According to Ray, everybody’s bringing code to the party, which is why it’s so important to have a multi-layered approach with good details, good tracking, and continuous searching. She doesn’t worry about the latest vulnerabilities like SolarWind, because RunSafe gives them their own builds so they know that no one can tamper with the code.

Smith sells software to channel partners that helps their constituents manage student loan debt. Some of these partners include large financial institutions and employers that demand top security in their partners. Borrowers must know their information is safe and that their software is not putting their partners’ security at risk. He also noted that while they use security management tools like intrusion detection, penetration testing, and encryption, older institutions sometimes ask for antiquated security tools that don’t make much sense. In these instances, it’s about getting partners up-to-date on the latest technology.

Fishbeck’s clients at EstateSpace have significant means and assets that they want to know are safe and invulnerable. The company focuses on protecting everyone in its network, including providers and customers. He was quick to point out that it’s no longer just about U.S. compliance—but global compliance. With the use of RunSafe’s technology, he’s no longer worried when someone gets through the wall, because when they get to where they’re going, they’ll either head down a black hole or can’t see anything.

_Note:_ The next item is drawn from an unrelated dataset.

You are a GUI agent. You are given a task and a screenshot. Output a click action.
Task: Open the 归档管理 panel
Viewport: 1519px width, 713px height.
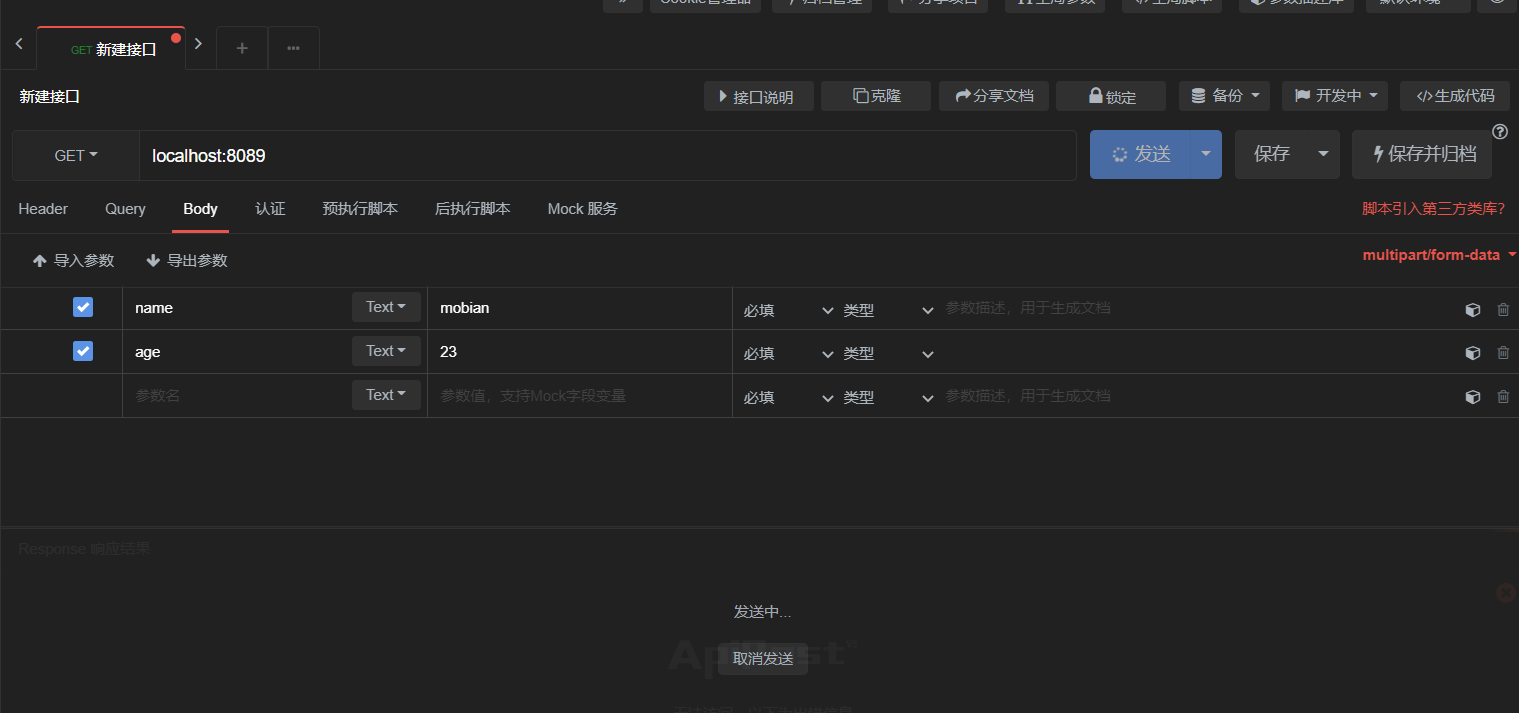pyautogui.click(x=822, y=4)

All the professionals report building customer trust by earning compliance certification such as Cloud Security Alliance, performing penetration testing, audits, and external validation—steps that let their partners and clients know they’re doing everything possible to protect them and their information. And all of them use RunSafe.

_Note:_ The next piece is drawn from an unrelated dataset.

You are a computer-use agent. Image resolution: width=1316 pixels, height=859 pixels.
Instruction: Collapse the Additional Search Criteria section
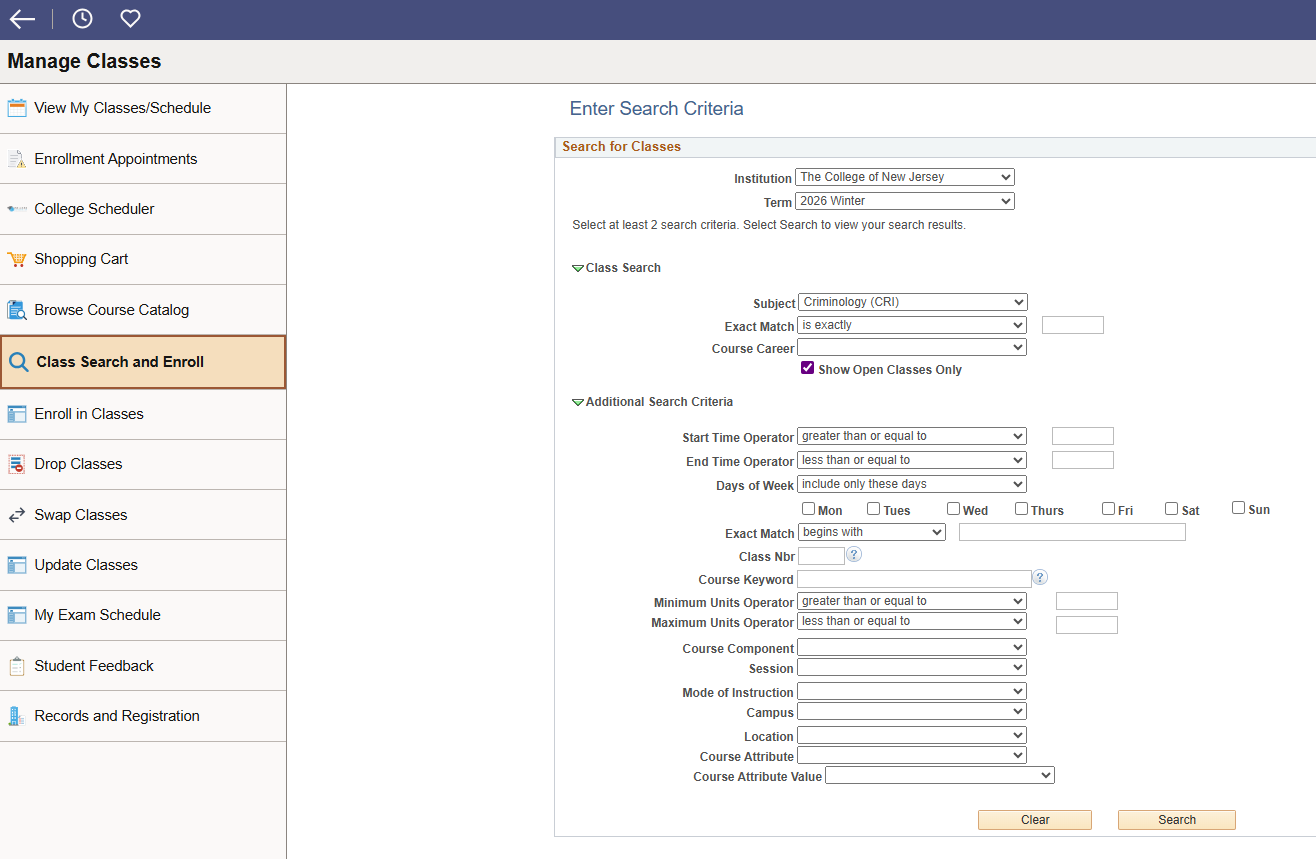(577, 402)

RunSafe’s Answer to Security Monitoring for SAAS Providers

RunSafe provides a three-way approach to security monitoring by immunizing software and monitoring its health:

  1. Alkemist Code: Cyberhardens software code that you can incorporate into your build process.
  2. Alkemist Repo: Pre-hardened versions of open-source software.
  3. Alkemist Flare: A continuous monitoring service looking for software crashes that may indicate vulnerabilities in your software. It’s designed to capture software crashes and analyze to determine if it’s a potential bug, vulnerability, or cyber attack and then allows you to route that through your SIEM to your security operations or your development team.

According to Saunders, monitoring software crashes indicate instability, whether application weaknesses or potentially compromised data, and are sources of leaked information. Software crashes may also indicate software bugs.

They also indicate unreliability and a problem with third-party software or a bug in the open-source library or a component you’re using to drive software across your platforms. Finally, they may indicate vulnerability, such as an attacker probing for an attack vector or an exploit in process.